• Task description
Arrange the data below as a numbered list, from the line containing "Where should I click to: Select the 7" through the last line of the data, both included, and leave out any blank lines.

• Supplied material
· · · · ·

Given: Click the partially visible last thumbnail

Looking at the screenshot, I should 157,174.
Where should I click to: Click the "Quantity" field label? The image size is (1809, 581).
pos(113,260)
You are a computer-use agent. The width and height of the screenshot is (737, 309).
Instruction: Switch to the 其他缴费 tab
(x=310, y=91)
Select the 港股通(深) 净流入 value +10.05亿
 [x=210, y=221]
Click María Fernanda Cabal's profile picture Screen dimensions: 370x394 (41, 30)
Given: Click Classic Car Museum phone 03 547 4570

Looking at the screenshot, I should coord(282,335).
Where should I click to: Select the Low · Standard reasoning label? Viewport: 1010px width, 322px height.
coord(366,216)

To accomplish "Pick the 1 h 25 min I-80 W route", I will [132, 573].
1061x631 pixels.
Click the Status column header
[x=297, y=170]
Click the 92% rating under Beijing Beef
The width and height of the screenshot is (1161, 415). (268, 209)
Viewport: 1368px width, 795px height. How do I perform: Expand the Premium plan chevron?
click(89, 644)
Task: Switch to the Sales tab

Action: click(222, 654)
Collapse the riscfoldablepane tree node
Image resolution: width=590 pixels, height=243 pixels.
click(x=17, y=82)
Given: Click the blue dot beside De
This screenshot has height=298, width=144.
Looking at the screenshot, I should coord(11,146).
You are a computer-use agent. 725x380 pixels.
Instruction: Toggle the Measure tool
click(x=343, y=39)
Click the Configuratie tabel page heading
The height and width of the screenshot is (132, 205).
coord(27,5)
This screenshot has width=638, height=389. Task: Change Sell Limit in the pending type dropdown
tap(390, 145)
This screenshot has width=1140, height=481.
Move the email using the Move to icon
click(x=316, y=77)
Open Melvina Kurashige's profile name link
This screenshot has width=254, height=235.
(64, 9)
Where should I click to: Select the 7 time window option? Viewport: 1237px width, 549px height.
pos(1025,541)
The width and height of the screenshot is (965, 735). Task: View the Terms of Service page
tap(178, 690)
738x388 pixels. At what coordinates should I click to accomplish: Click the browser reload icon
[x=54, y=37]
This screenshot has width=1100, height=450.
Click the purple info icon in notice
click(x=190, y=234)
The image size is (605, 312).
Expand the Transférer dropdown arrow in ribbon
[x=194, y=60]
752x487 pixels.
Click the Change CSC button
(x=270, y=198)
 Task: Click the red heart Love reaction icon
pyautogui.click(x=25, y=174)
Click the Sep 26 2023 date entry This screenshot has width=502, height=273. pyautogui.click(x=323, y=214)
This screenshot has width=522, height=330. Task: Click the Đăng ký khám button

· · · · ·

• Task output
1. Where should I click to: Select the 7 time window option? Viewport: 1237px width, 549px height.
2. pos(1025,541)
3. The width and height of the screenshot is (965, 735). Task: View the Terms of Service page
4. tap(178, 690)
5. 738x388 pixels. At what coordinates should I click to accomplish: Click the browser reload icon
6. [x=54, y=37]
7. This screenshot has width=1100, height=450.
8. Click the purple info icon in notice
9. click(x=190, y=234)
10. The image size is (605, 312).
11. Expand the Transférer dropdown arrow in ribbon
12. [x=194, y=60]
13. 752x487 pixels.
14. Click the Change CSC button
15. (x=270, y=198)
16.  Task: Click the red heart Love reaction icon
17. pyautogui.click(x=25, y=174)
18. Click the Sep 26 2023 date entry This screenshot has width=502, height=273. pyautogui.click(x=323, y=214)
19. This screenshot has width=522, height=330. Task: Click the Đăng ký khám button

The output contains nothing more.